TO DO => Exactly reproduce the line containing "Open the 100 % dropdown for TK1805-0011" and all later lines to the end of the entries, leaving the pictures out of your copy.

(Stored items)
- - -

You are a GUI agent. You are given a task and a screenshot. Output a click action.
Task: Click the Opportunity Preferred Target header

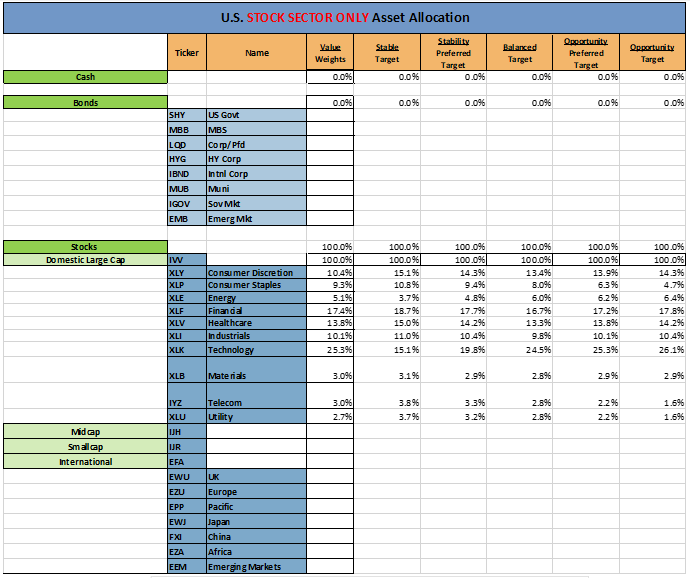(x=586, y=53)
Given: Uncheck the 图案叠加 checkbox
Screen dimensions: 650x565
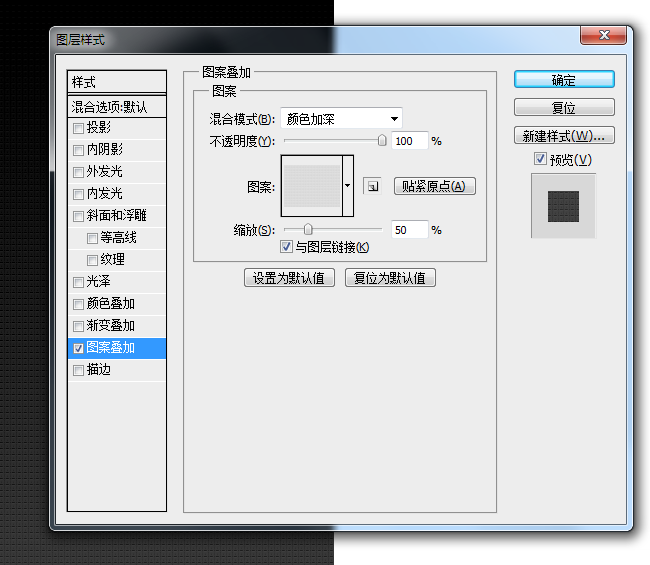Looking at the screenshot, I should click(x=79, y=348).
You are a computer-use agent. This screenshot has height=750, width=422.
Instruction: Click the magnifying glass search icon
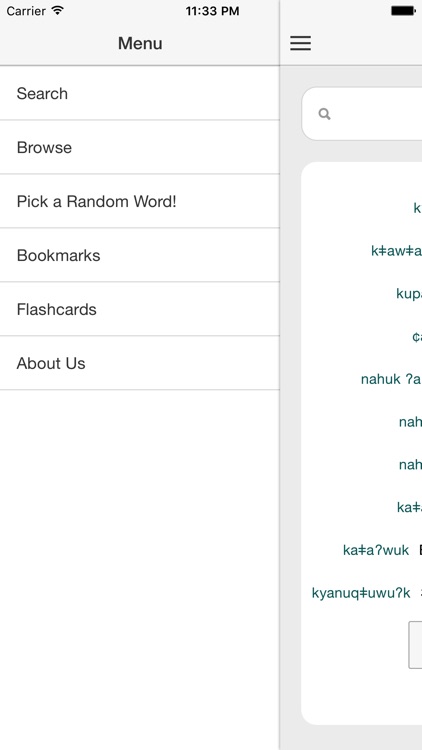324,114
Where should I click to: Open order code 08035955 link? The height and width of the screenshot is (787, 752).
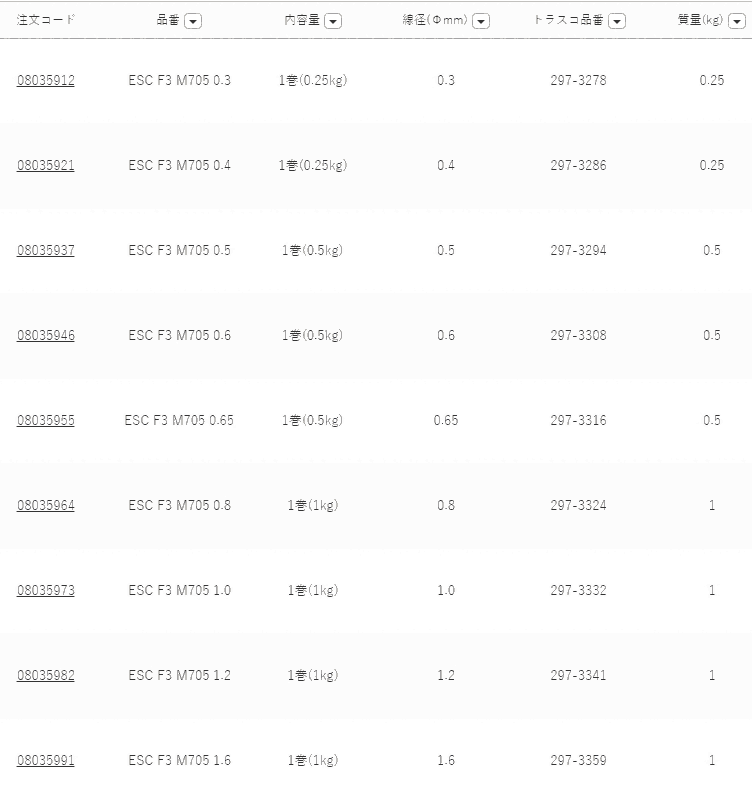[x=45, y=420]
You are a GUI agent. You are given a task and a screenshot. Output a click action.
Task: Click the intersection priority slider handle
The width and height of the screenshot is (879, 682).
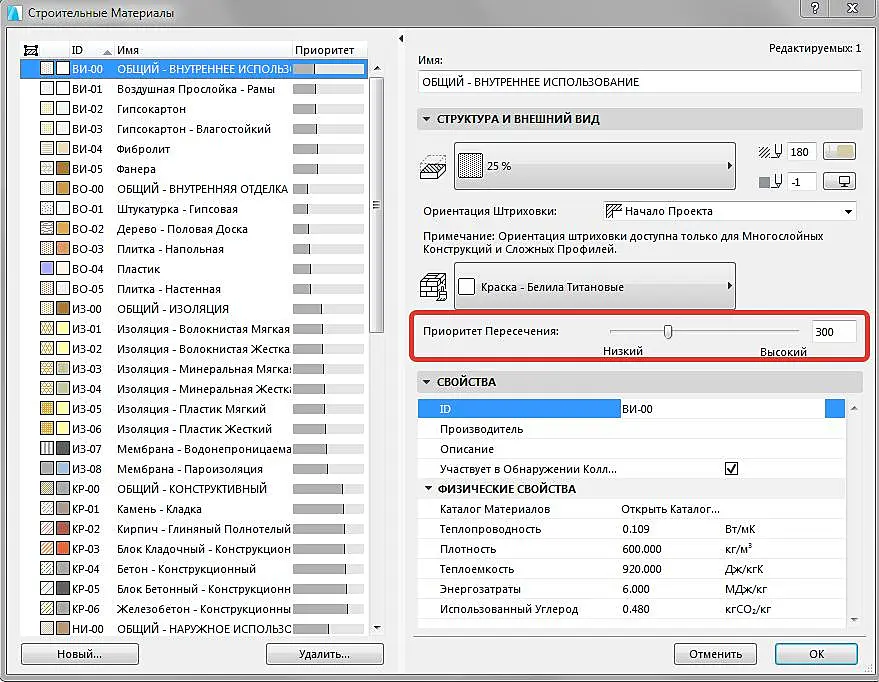pos(668,332)
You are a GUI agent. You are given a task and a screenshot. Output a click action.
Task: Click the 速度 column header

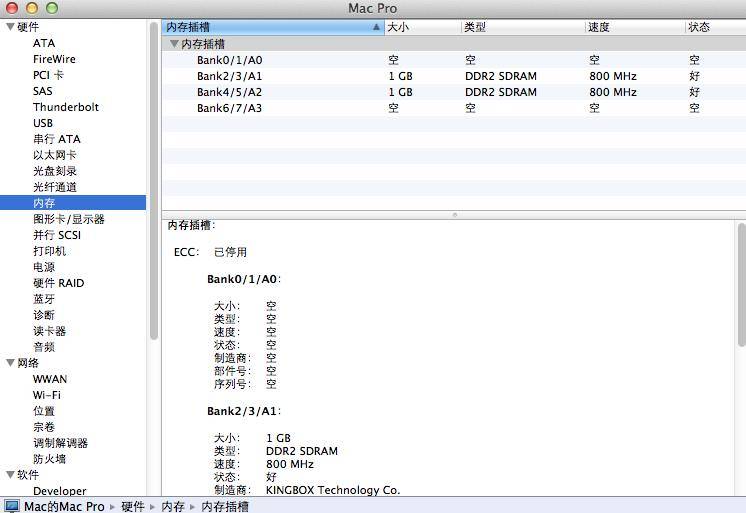click(x=634, y=27)
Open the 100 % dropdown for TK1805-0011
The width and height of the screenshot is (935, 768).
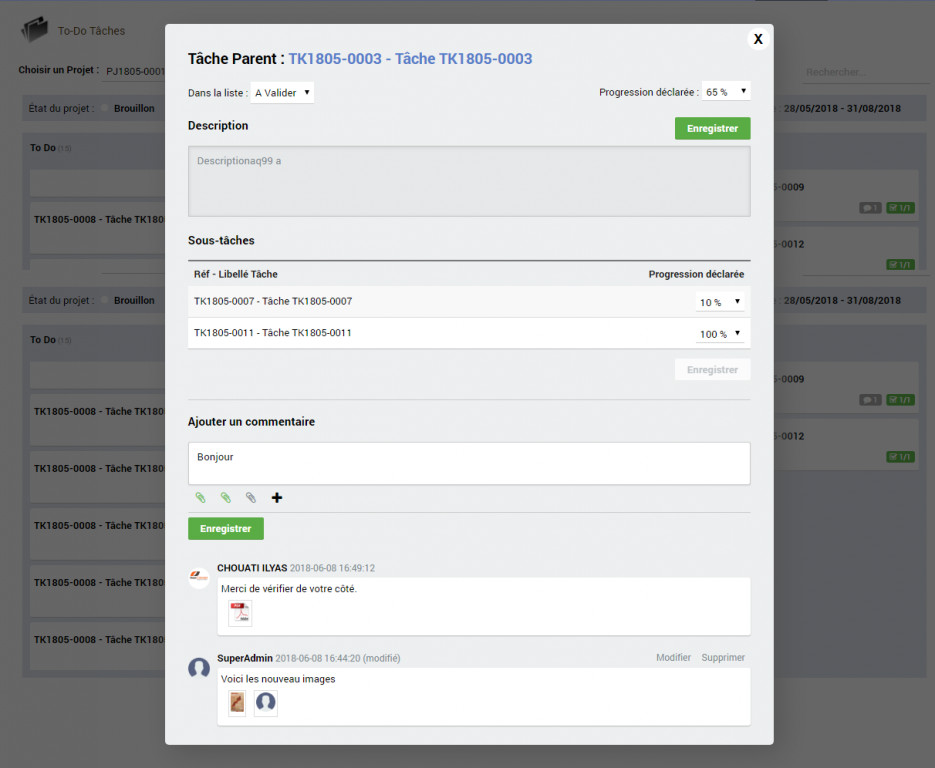(x=720, y=334)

- - -

RESPONSE TO THIS EXERCISE =>
Open the 100 % dropdown for TK1805-0011
The width and height of the screenshot is (935, 768).
(x=720, y=334)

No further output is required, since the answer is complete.